Вчера оказался на волосок от гибели так неожиданно, как если бы на спящего вдруг опрокинули ведро ледяной воды.
Забыться крепким сном помогла и фляжка с вишнёвым ликёром. Кстати, двадцать бутылок этого крепкого, медово–тягучего, ароматного напитка, достались мне после свадьбы сына Виталия. Я их долго хранил в гараже, готовясь к плаванию, и вот теперь, запрятанные в деревянном настиле плота, они скрашивают моё одиночество. Изредка пополняя фляжку из заветного тайного погребка, я пою хвалебную оду свадебным гостям, не осилившим вишнёвого змия. Несколько глотков перед сном уняли нервную дрожь при воспоминании о водовороте. Согрели, успокоили, расслабили.
И вот я проснулся!
Вижу через открытый полог мерцающие звёзды. Открытая взгляду юго–западная часть неба иссиня–чёрная. До рассвета далеко, но спать не хочется. И что делать, как не включить фонарь, не продолжить книгу жизни? Новая глава в ней откроется новой страницей моей биографии, непримечательной и сумбурной.
Где–то, быть может, сейчас тоже не спит, мается в творческих муках пытливый аспирант–историк. Склонившись под настольной лампой, чихая, листает пыльные подшивки пожелтевших газет.

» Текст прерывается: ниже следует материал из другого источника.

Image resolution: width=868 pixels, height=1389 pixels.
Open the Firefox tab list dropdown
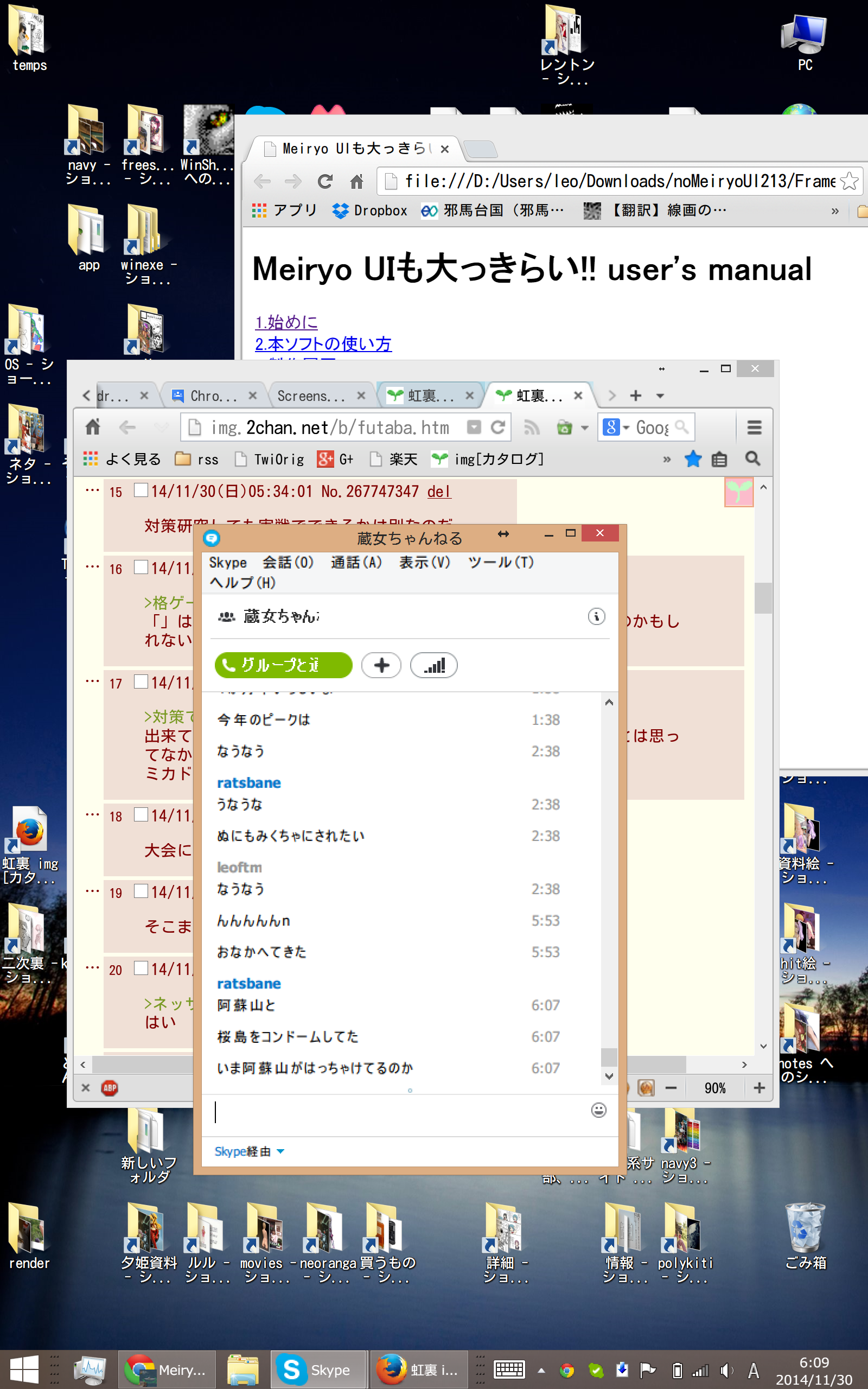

И он, и я, разделяемые тысячами километров, в этот предрассветный час размышляем об одном и том же — о бурном времени шестидесятых–восьмидесятых годов.
Для меня оно — молодость.
Для начинающего исследователя — противостояние двух сверхдержав: СССР и США. Начитавшись до тошноты газетной трепатни, засядет будущий профессор за диссертацию на тему: «Холодная война на море». Ему, аспиранту, без пяти минут кандидату наук, надобно послушать тех, кто на себе испытал то самое «противостояние». Да как, не выходя из тёплой квартирки, сидя у камина, сыскать участника «холодной войны»? Проще обложиться старыми подшивками газет и журналов, состряпать учёную степень из вороха макулатуры.
А было так…
25 июня 1961 года из Новосибирска на Дальний Восток отправился воинский эшелон. Состав пассажирских вагонов, набитых призывниками, стучал колёсами на стыках, грохотал по станциям. Тын–дын…Тык–дык…Тын–дын…Тык–дык… А мне слышалось: к мо- рю… К мо–рю… К сине–му… К сине–му…
И так шесть тысяч километров до Владивостока.
Эшелон подолгу простаивал на каких–то безымянных разъездах, пропуская вперёд скорые, литерные, почтово–багажные, пассажирские и грузовые поезда. Высокое начальство в погонах и без погон, в мундирах и в штатских пиджаках наплевало с высокой колокольни на несколько сотен парней, изнывающих в тесноте и табачном дыму, томящихся от жары на жёстких полках в душных купе. «Пусть привыкают к духоте. Они — будущие подводники», — так, видимо, рассуждало высокое начальство, задвигая эшелон на задворки больших станций. А, скорее всего, никак оно не рассуждало. На то, ведь, оно и начальство, чтобы умом не напрягаться.